Whatever we say we’re most committed to, a great many of us live as if judgement were the primary human value, judging ourselves mercilessly and without respite. And, when we live in the stream of harsh judgement, no effort is enough, no achievement worth much, and our efforts to help seem to us nothing but disguised selfishness. In this relentless stream we find that the only way to bring ourselves to the world with the care and commitment we wish for is to fight an endless battle in which parts of ourselves – our essential goodness and our inner criticism – are pitched against one another.

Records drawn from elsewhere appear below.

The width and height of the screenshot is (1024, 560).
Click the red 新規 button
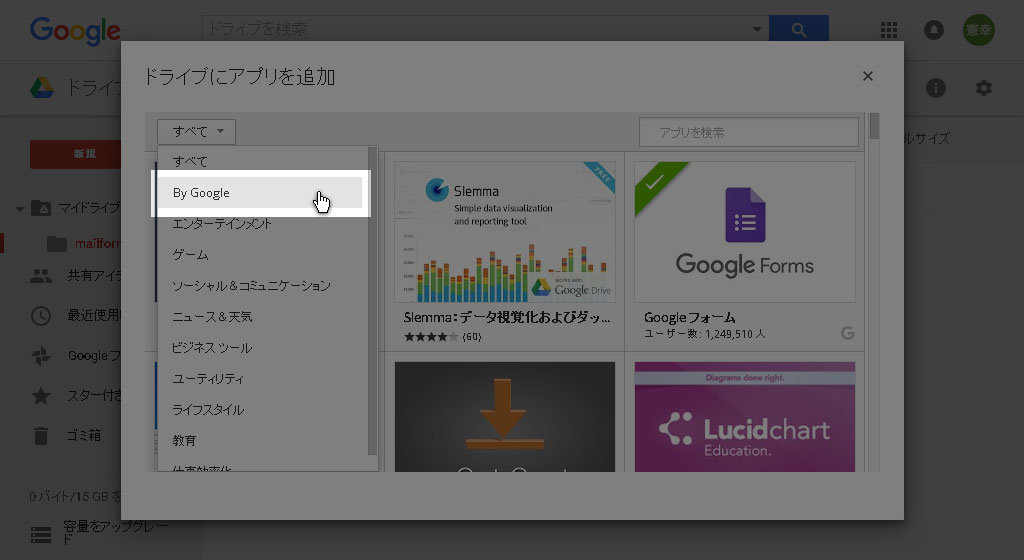tap(84, 154)
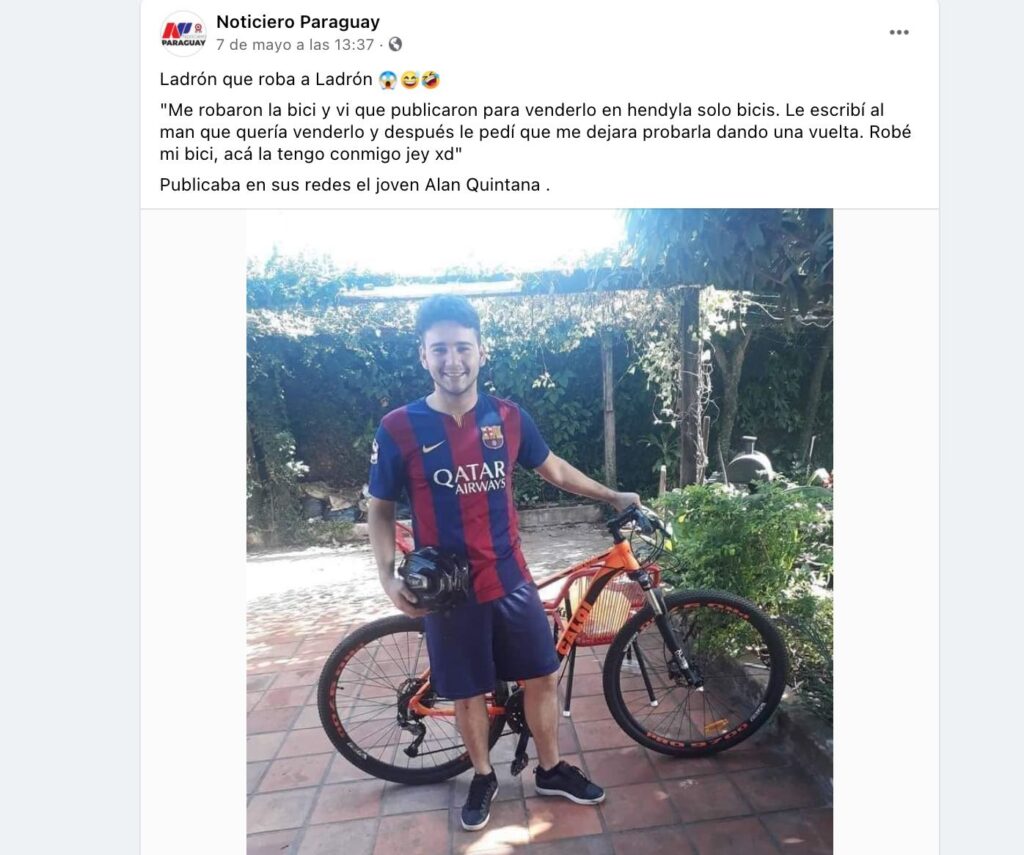Click the Alan Quintana attribution line
This screenshot has width=1024, height=855.
click(x=355, y=185)
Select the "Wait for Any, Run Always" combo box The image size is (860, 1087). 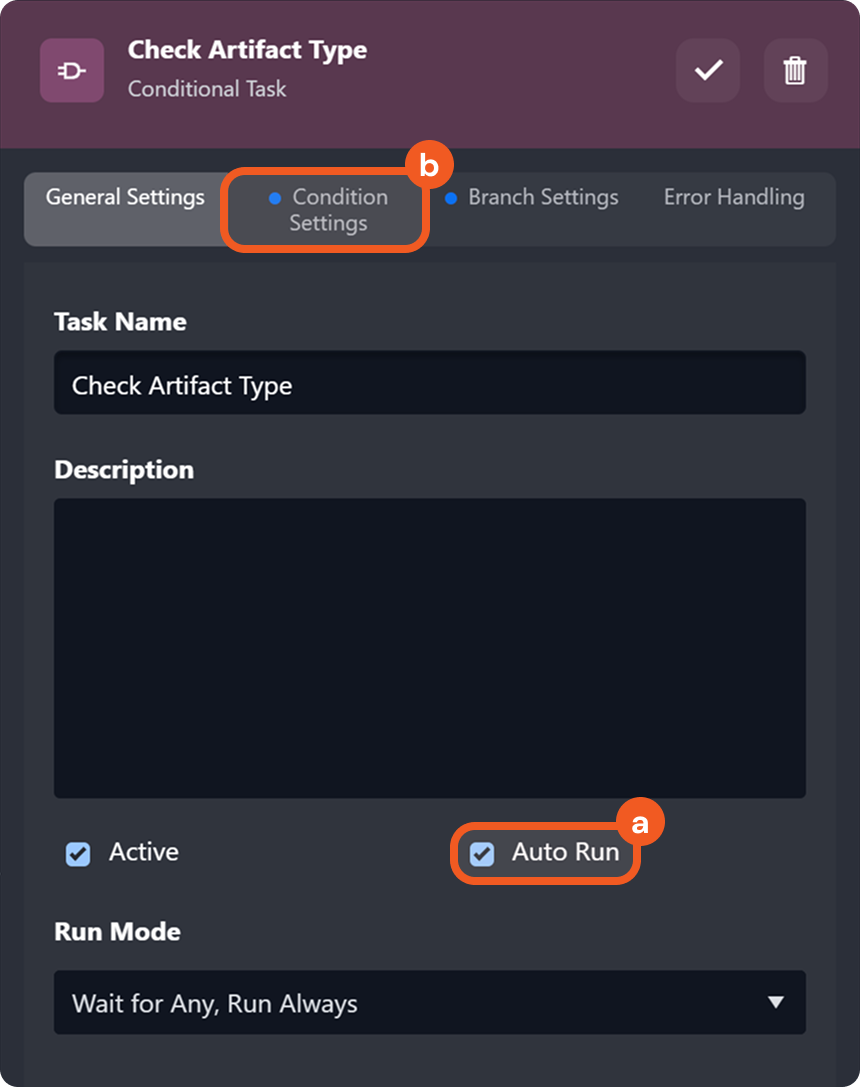[400, 1003]
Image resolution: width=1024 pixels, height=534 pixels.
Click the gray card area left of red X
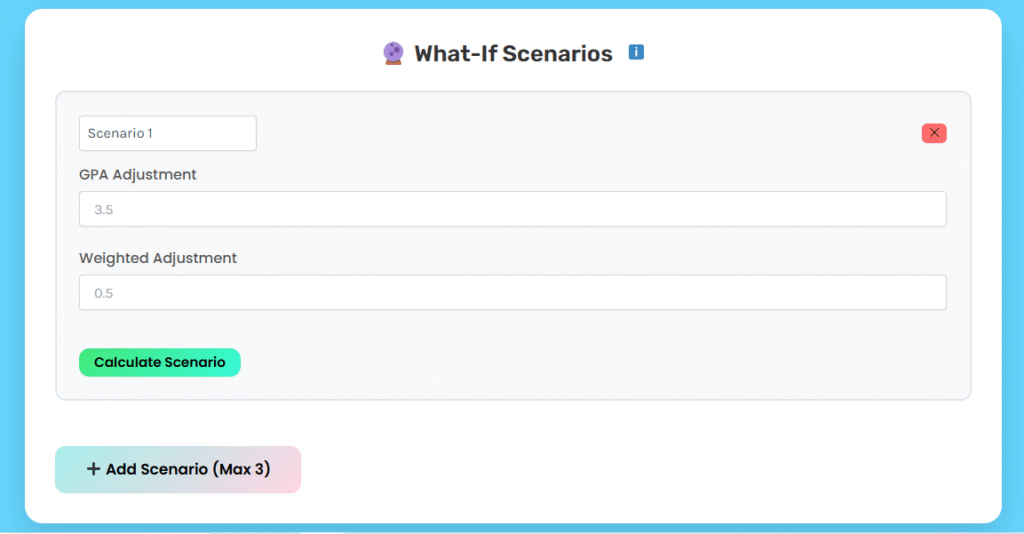point(600,133)
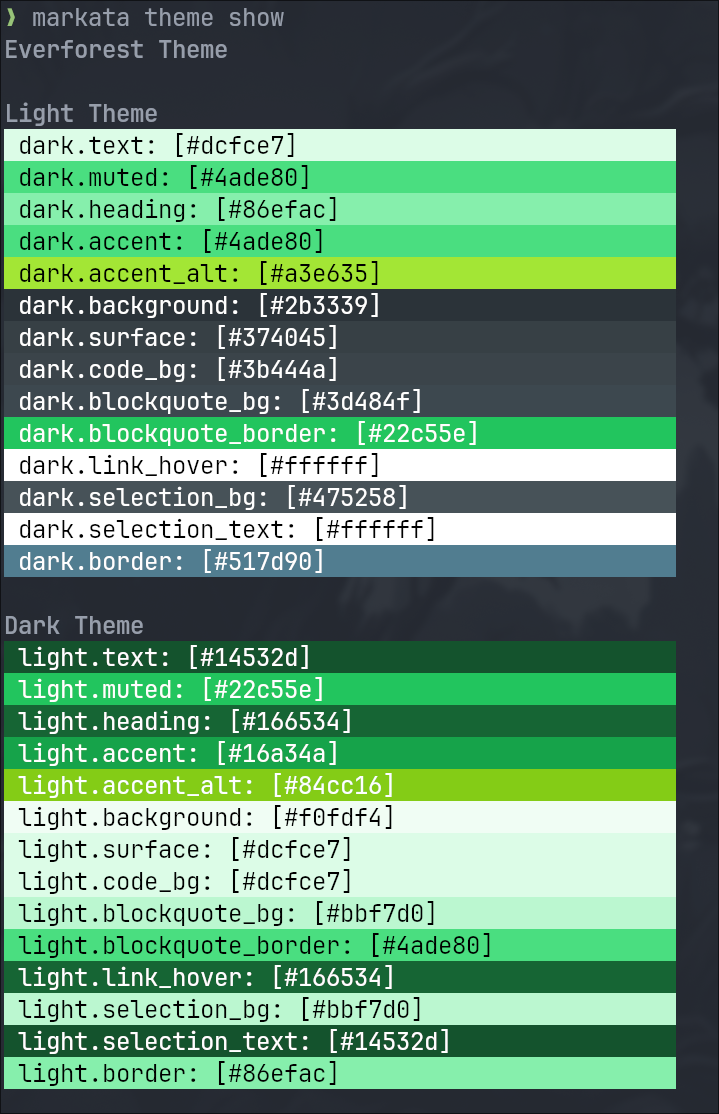This screenshot has height=1114, width=719.
Task: Select the dark.accent_alt lime swatch row
Action: click(x=340, y=274)
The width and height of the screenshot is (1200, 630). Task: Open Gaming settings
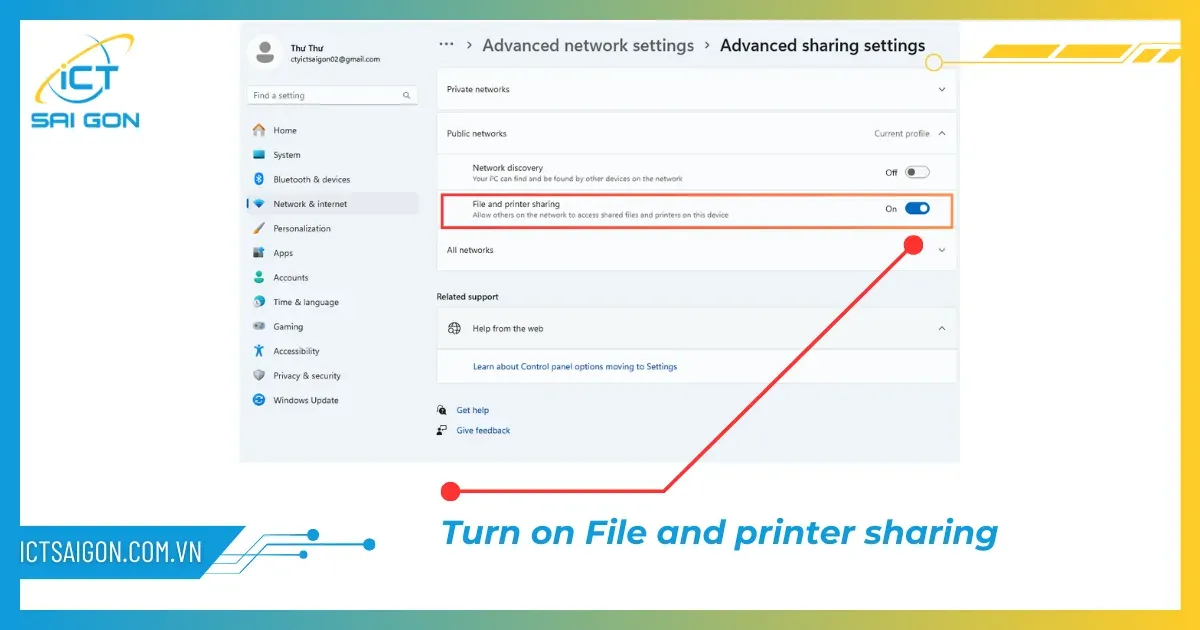coord(288,326)
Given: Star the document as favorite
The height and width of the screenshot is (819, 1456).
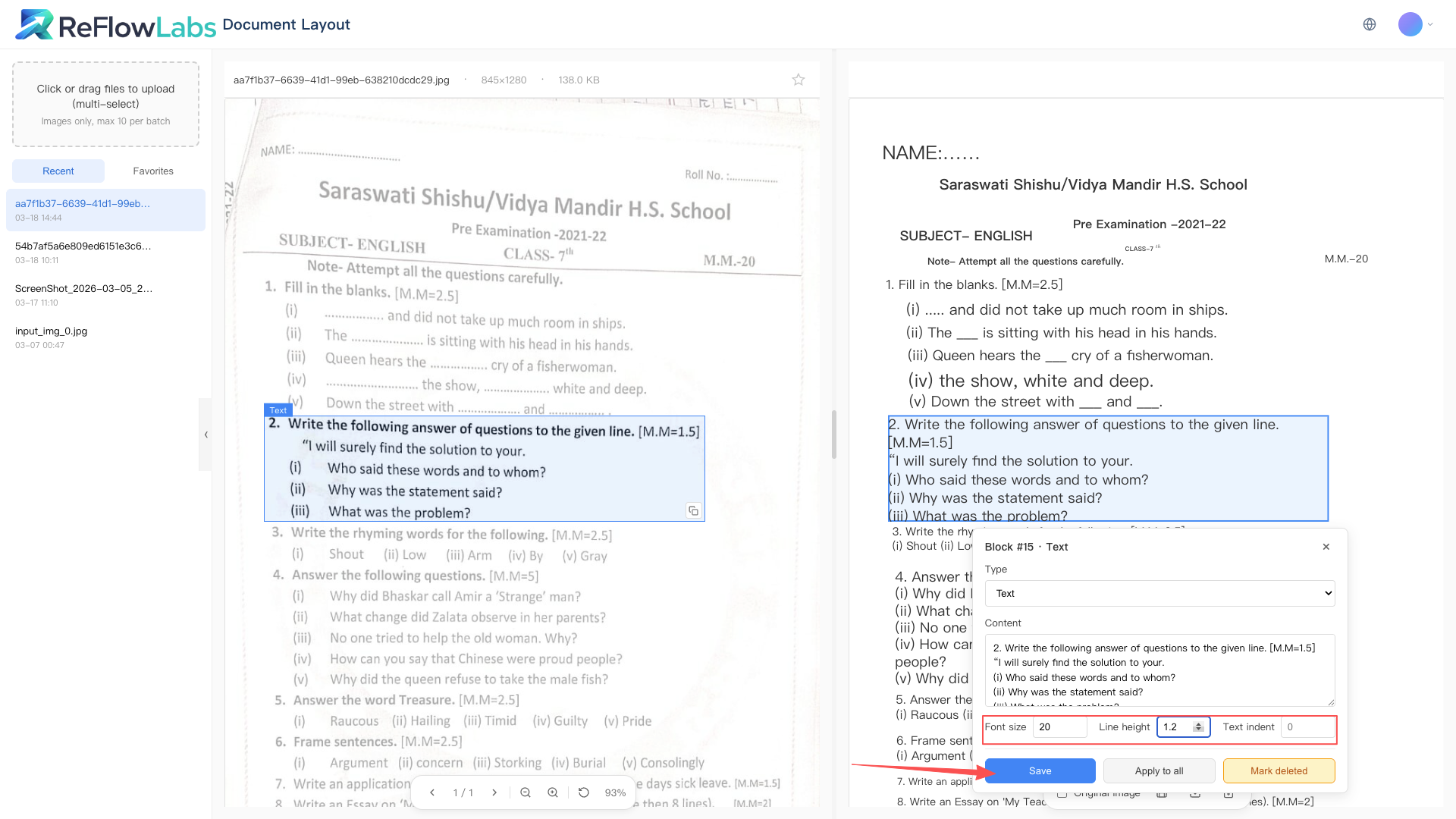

In a battle there’s really never any time to rest. We live in state of vigilance, braced and ready for the blows that can come at any moment: for the offhand critical comment from a loved one or colleague, for the figures on our latest bank statement, for a tweet or instagram post that reminds us of all the ways we’re falling short.
And we find ourselves mounting all kinds of pre-emptive defence: doing our best to look good (which we’ll do even at great emotional, spiritual or financial expense), tuning out from our lives with distractions (so as not to feel the difficulty we’re in), shaming ourselves (to avoid the pain of being shamed in other ways) or deflating and collapsing (as if hiding from the world will save us).
Perhaps the worst of all of this is the way we hide the very battle we’re fighting, as if we are the only ones, as if nobody else has it this way. We become convinced that life has to be a battle. And that is our lot to live a life of inner harshness that only adds to whatever harshness and struggle we already experience in the world around us.
Nearly all of us are doing this – whether we’re teachers or CEOs, politicians or parents, artists or activists or accountants. And the more we live this way, the more exhausted we become, and the fewer of our gifts – the gifts we each have that the world needs from us – we get to bring.
All the while that we’re caught up in harsh self-judgement (which easily and also becomes harsh judgement of others) we’ve forgotten that judgement isn’t the same as discernment, and that discernment only becomes possible when judgement is balanced by a stream of mercy. I say ‘balanced’ here, but it seems to me much more the case that true discernment (the kind that can be life-giving, truthful and contributory) only comes into being when judgement is thoroughly infused with mercy – when judgement and mercy pour into one another, illuminate one another, become a single river.
And what is mercy? It’s a commitment to not turning away. It’s dignifying our anguish and confusion, the transience and unpredictability of our lives and the difficulties we’ve all had to face, and reaching for the essential goodness that is present in all of us. Mercy is indeed our turning towards life itself with a fiercely kind and loving embrace. It’s a commitment to see the beauty in our very unfinishedness, to cherish and honour both our inevitable falling-short and our capacity to improve things.
Most of us haven’t practiced mercy towards ourselves with anything approaching the diligence with which we practice harsh self-judgement. But until mercy can become a serious part of our constellation of virtues, until we practice it as much as we long for it, we’ll struggle with more difficulty than we’re due and we’ll doubtless bring more difficulty to others than we intend.